Task requirements => Nothing but the lines from the one containing "Register to Vote (625, 1461)" through the last line of the records below should be written out, each exactly as it stands.

Entries taken from a collection =>
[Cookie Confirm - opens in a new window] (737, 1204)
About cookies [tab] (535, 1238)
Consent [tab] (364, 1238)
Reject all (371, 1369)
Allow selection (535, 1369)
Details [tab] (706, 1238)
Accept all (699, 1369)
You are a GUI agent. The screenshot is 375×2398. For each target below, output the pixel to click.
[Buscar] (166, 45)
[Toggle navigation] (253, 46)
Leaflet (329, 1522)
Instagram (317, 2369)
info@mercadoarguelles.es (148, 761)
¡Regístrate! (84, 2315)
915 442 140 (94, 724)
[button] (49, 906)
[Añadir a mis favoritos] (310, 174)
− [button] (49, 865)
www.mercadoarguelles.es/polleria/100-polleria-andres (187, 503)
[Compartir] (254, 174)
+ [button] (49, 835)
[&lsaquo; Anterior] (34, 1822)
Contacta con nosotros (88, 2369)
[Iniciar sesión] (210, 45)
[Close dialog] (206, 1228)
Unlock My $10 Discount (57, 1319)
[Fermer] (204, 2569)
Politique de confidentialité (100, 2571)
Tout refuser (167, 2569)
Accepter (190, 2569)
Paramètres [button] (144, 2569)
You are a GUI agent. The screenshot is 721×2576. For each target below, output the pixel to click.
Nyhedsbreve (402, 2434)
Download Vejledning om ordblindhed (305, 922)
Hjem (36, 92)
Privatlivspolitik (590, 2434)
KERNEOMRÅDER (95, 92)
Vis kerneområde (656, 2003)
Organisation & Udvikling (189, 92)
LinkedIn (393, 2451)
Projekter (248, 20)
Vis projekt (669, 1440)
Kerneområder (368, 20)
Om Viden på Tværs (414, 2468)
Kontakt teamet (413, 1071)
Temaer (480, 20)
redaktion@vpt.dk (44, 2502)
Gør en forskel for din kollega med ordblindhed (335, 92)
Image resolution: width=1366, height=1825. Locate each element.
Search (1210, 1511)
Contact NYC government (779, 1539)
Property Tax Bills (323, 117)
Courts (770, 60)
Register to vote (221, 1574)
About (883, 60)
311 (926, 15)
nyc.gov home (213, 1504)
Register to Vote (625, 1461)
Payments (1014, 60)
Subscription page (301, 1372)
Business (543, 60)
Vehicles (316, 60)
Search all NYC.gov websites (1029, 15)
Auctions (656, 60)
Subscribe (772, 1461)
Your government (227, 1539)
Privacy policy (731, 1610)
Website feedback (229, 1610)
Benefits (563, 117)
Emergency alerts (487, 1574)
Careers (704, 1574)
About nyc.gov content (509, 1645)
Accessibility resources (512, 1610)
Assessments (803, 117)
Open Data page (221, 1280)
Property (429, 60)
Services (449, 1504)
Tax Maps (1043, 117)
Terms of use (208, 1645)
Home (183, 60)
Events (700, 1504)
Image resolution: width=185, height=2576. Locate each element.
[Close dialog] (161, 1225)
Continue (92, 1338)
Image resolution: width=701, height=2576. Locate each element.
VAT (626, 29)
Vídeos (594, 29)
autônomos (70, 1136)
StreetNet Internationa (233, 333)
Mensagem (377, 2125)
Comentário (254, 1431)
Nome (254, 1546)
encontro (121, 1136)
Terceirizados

Solution below =>
Register to Vote (625, 1461)
Payments (1014, 60)
Subscription page (301, 1372)
Business (543, 60)
Vehicles (316, 60)
Search all NYC.gov websites (1029, 15)
Auctions (656, 60)
Subscribe (772, 1461)
Your government (227, 1539)
Privacy policy (731, 1610)
Website feedback (229, 1610)
Benefits (563, 117)
Emergency alerts (487, 1574)
Careers (704, 1574)
About nyc.gov content (509, 1645)
Accessibility resources (512, 1610)
Assessments (803, 117)
Open Data page (221, 1280)
Property (429, 60)
Services (449, 1504)
Tax Maps (1043, 117)
Terms of use (208, 1645)
Home (183, 60)
Events (700, 1504)
Image resolution: width=185, height=2576. Locate each element.
[Close dialog] (161, 1225)
Continue (92, 1338)
Image resolution: width=701, height=2576. Locate each element.
VAT (626, 29)
Vídeos (594, 29)
autônomos (70, 1136)
StreetNet Internationa (233, 333)
Mensagem (377, 2125)
Comentário (254, 1431)
Nome (254, 1546)
encontro (121, 1136)
Terceirizados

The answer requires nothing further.